* Begin RECORDS PROVIDED *
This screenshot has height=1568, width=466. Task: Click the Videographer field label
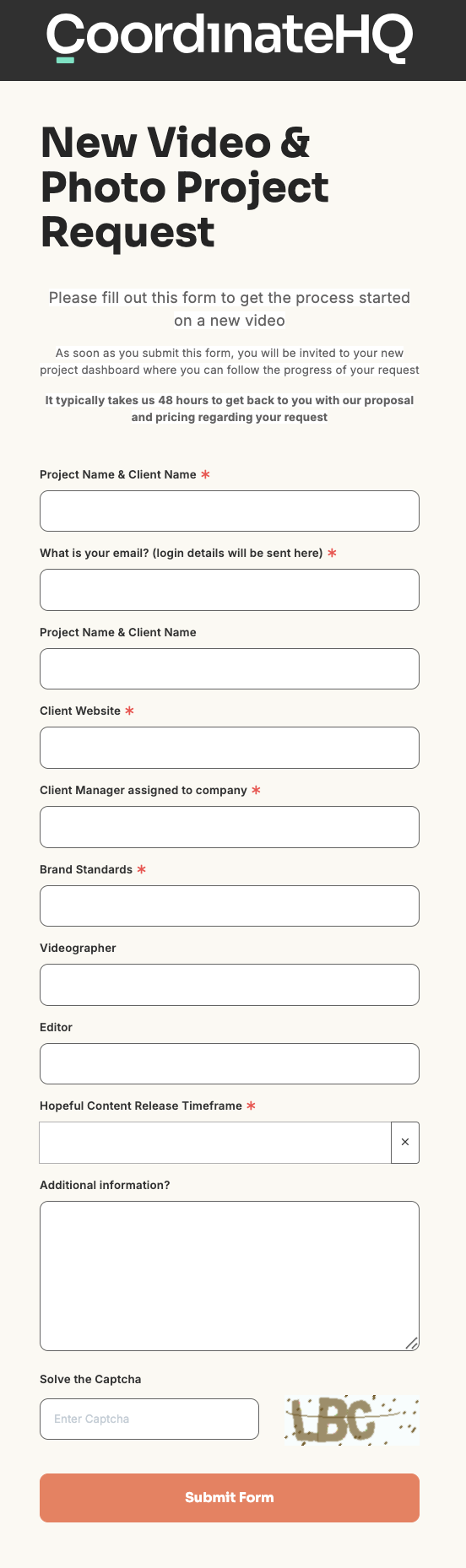pyautogui.click(x=78, y=948)
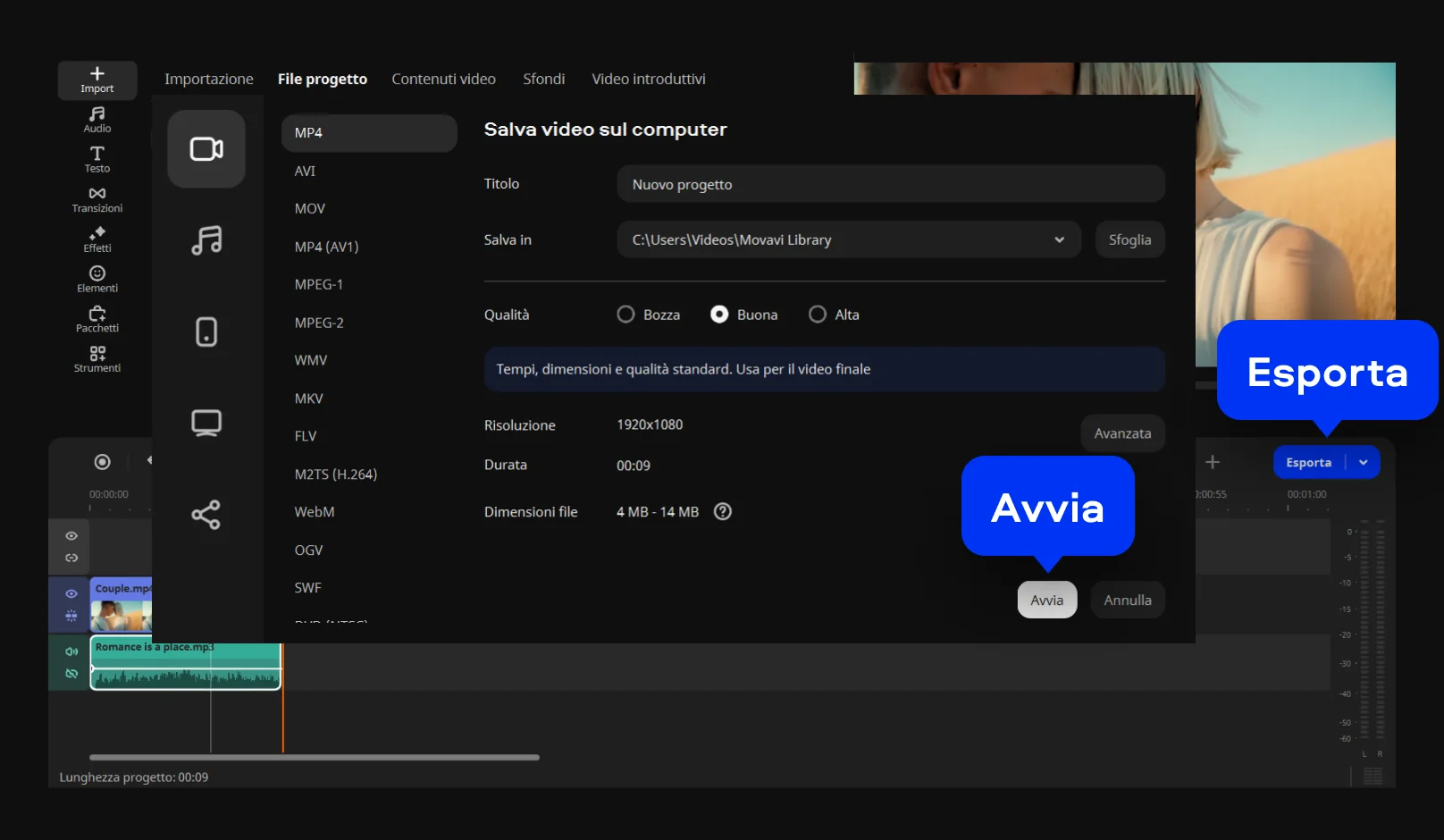Select Bozza quality radio button
Viewport: 1444px width, 840px height.
(x=625, y=315)
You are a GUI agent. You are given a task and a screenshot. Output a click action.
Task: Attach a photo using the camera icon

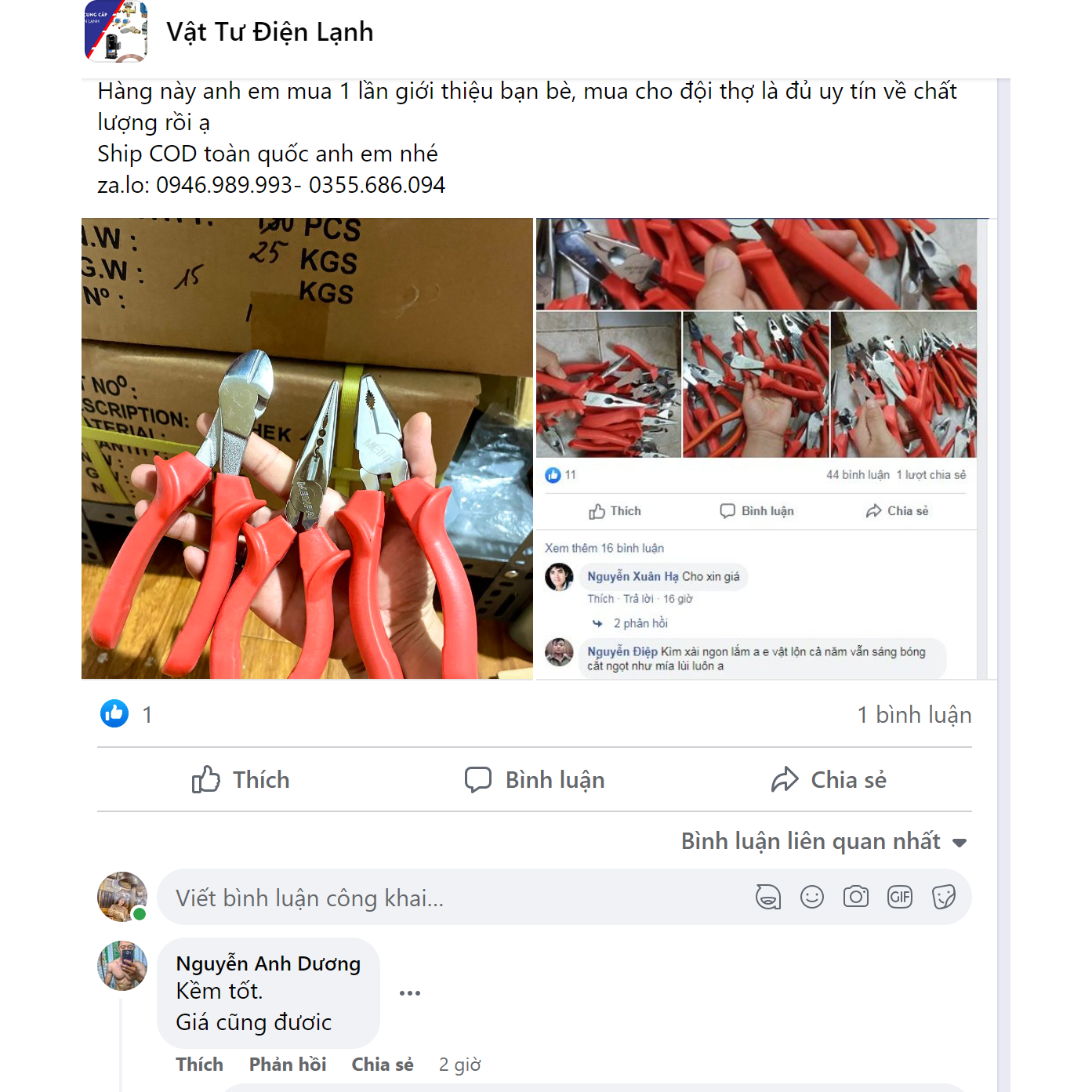point(856,897)
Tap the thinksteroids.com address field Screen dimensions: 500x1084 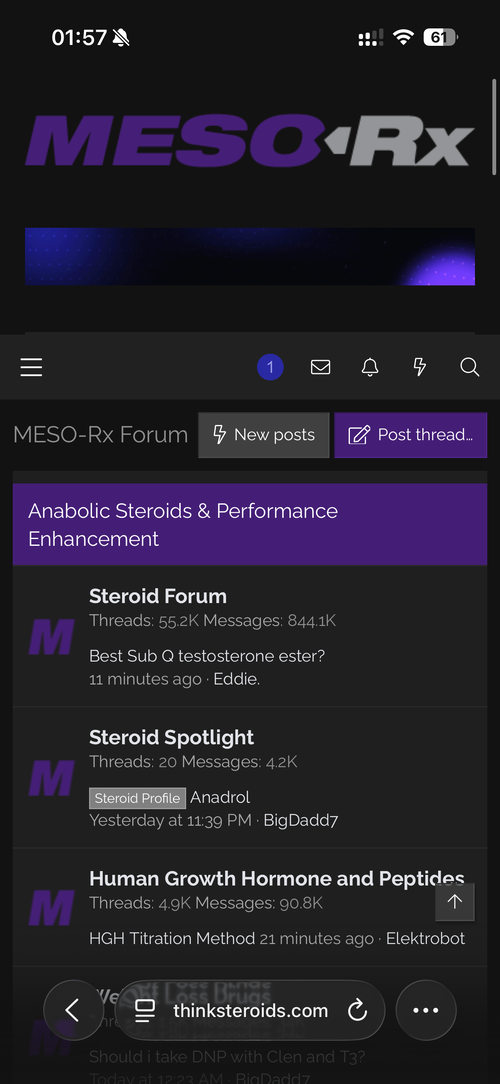[x=250, y=1011]
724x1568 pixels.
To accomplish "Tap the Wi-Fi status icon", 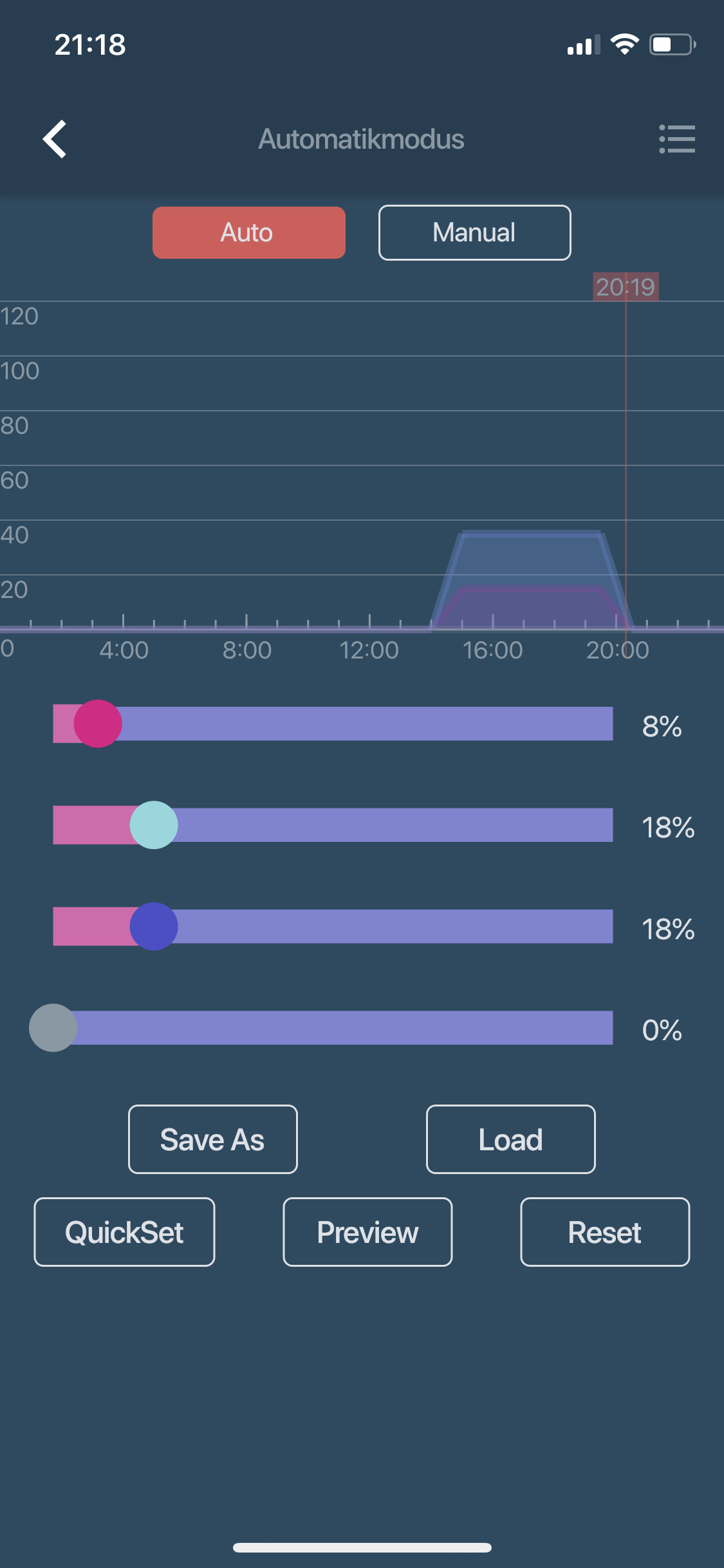I will click(x=624, y=44).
* End RECORDS PROVIDED *
Copy the records verbatim, starting at the first line and ending with the line that contains "(x=625, y=315)". Leave the pictures out of your copy.

This screenshot has height=1568, width=466. Task: Click the Videographer field label
pyautogui.click(x=78, y=948)
Select Bozza quality radio button
Viewport: 1444px width, 840px height.
(x=625, y=315)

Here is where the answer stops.